Drug take back day is important to combat abuse

Drug take back day is important to combat

THE ISSUE: Opioid, heroin and prescription drug abuse is on the rise throughout Illinois and Macoupin County.

OUR VIEW:  Residents should take the opportunity on April 28 to dispose of medicines not currently being used.

CARLINVILLE (April 19, 2018) – It’s a story often told by parents who had no idea their children were abusing drugs. Police often tell the parents that their kids initially got introduced to drugs courtesy of their own medicine cabinets. Such medicine cabinets are often fully stocked with prescription drugs, sometimes not currently in use, thus giving the parent no clue that the kids are getting high and hooked on these drugs. Studies have shown that this prescription drug addiction leads to increased heroin and opioid abuse.

In an effort to help residents be aware of these issues, a drug takeback event will be held locally in both Macoupin and Montgomery counties as part of National Prescription Drug Take Back Day being observed throughout the country on Saturday, April 28. Locally, the event will be held from 9 a.m. to 12 noon at Michelle’s Pharmacy in Bunker Hill, Carlinville, and Gillespie; Sav-Mor Pharmacy in Virden; and Sullivan’s Drugstore in Carlinville, Gillespie, Mount Olive, and Staunton. In Montgomery County the drop-off locations include Sav-Mor Pharmacy in Nokomis and Sullivan’s Drugstores in Litchfield, Hillsboro and Raymond.

Thanks to event organizer Senator Andy Manar and with the help of Michelle’s Pharmacy, Sullivan’s Drugstore and Sav-Mor Pharmacy, and co-sponsors Macoupin County Sheriff Shawn Kahl, Montgomery County Sheriff Jim Vazzi, Macoupin County State’s Attorney Jennifer Watson, Montgomery County State’s Attorney Bryant Hitchings, Macoupin County Public Health Department, Macoupin County Anti-Meth Coalition, HSHS St. Francis Hospital, and the Reality Coalition of Montgomery County, this event provides an important opportunity to raise awareness of the dangers of having prescription drugs and provide an opportunity to clean your house of those drugs not currently being used.

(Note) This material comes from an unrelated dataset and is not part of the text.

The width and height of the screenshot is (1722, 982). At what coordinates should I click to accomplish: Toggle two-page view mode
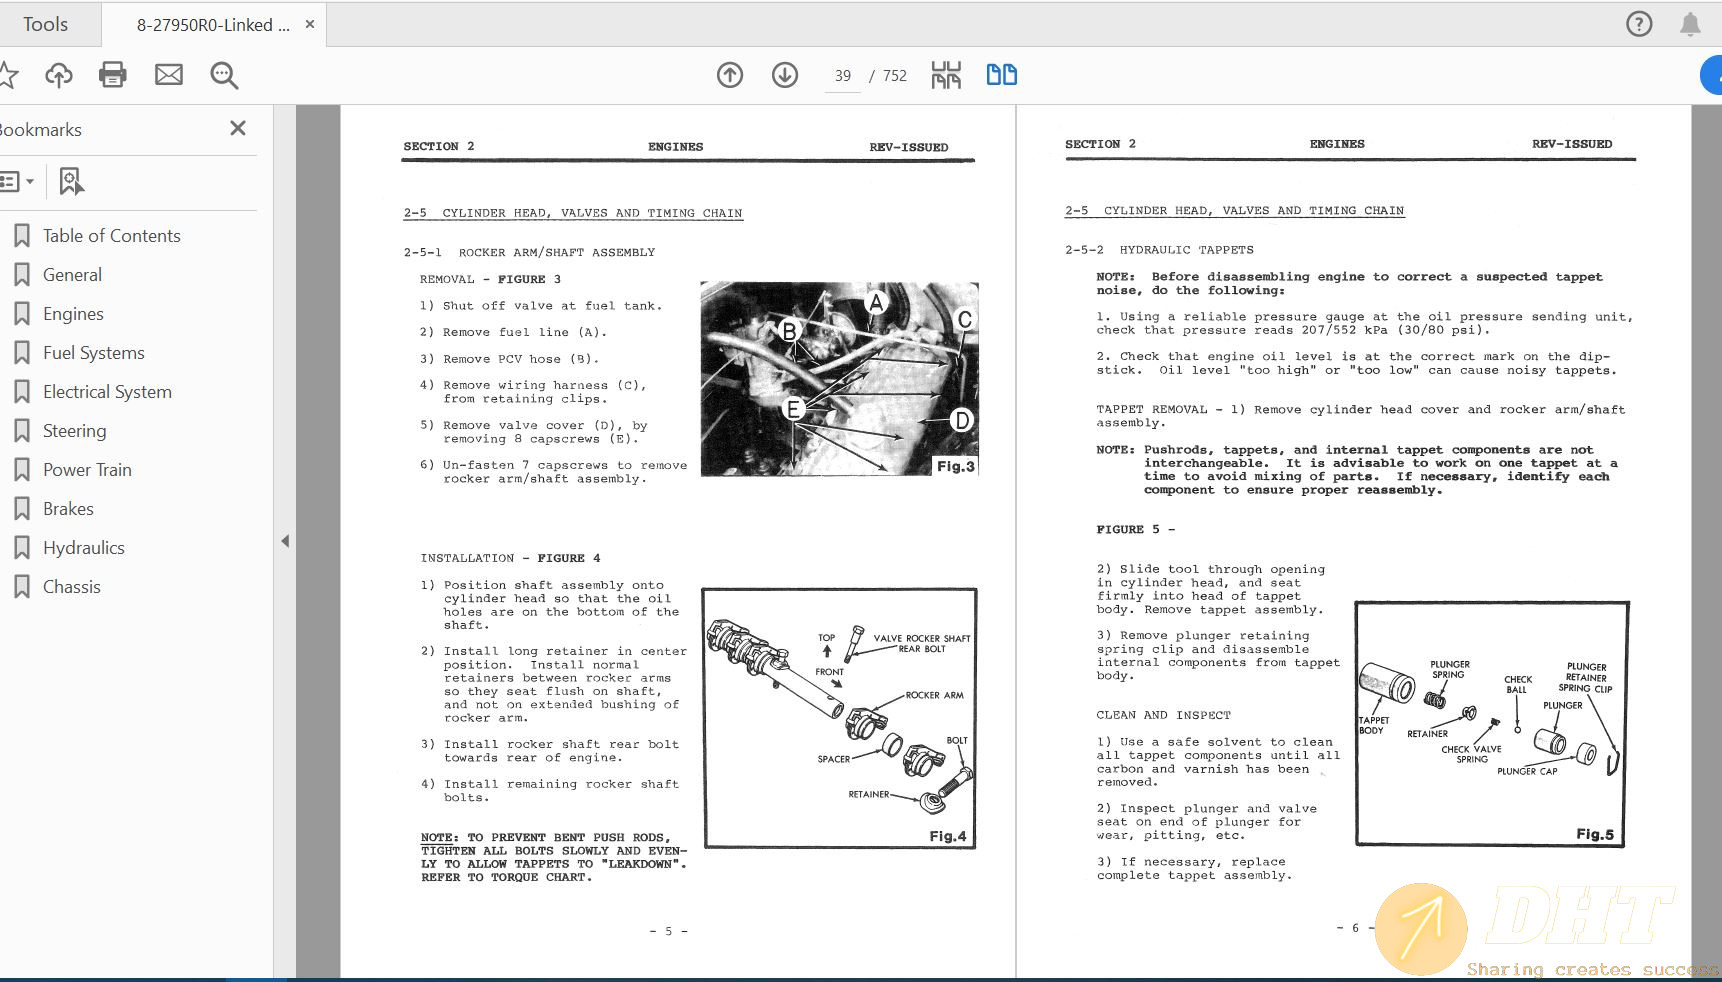[x=1001, y=75]
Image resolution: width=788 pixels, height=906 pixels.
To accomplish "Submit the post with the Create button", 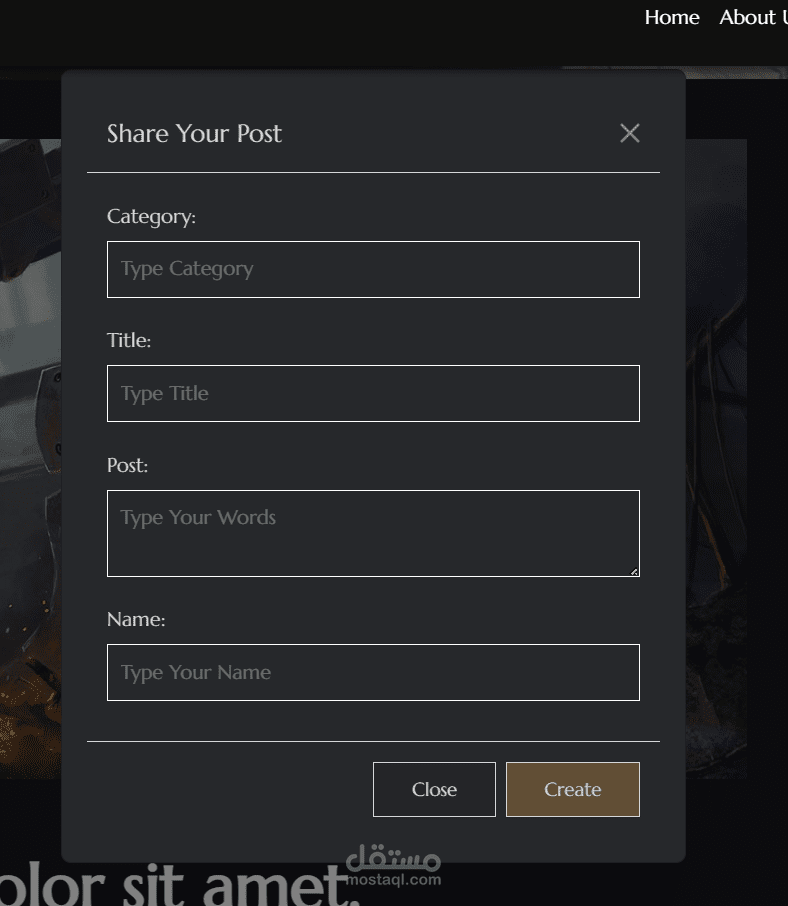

This event is particularly timely in Illinois as recent news from the Illinois Department of Public Health (IDPH) indicates three people have died from synthetic drug abuse, which has made its way to central Illinois. IDPH director Nirav D. Shah, stated, “Each day we’ve seen the number of cases rise. Synthetic cannabinoids are unsafe. They are not regulated and people don’t know what chemicals may be in them, like rat poison.” These synthetic cannabinoids are human-made, mind-altering chemicals that are sprayed onto dried plant material.

Opioid overdoses are responsible for 11,000 deaths in Illinois since 2008. Heroin and prescription drug abuse are on the rise in Illinois as well. Rural communities are not immune to this problem. Area hospitals as well as law enforcement have treated individuals suffering from drug abuse. The drug takeback event is free and available to the public. Area residents are welcome to drop off unwanted medications and the participating drop off sites will even accept unwanted prescription pet medications for the first time this year.

State Senator Andy Manar explained that he is coordinating the event since, “Unfortunately the forgotten contents of household medicine cabinets often help to fuel opioid and prescription drug addiction. I urge everyone to take advantage of our drug take back event April 28 and clear their homes of old, unused and unwanted prescriptions and medications. Doing so is one way to help local authorities battle the opioid epidemic right here at home.”

We commend Manar, the drop off site locations, and all those assisting in organizing this important event for doing what they can to encourage residents to bring in their items. Now it is up to residents to do their part to work cooperatively with them.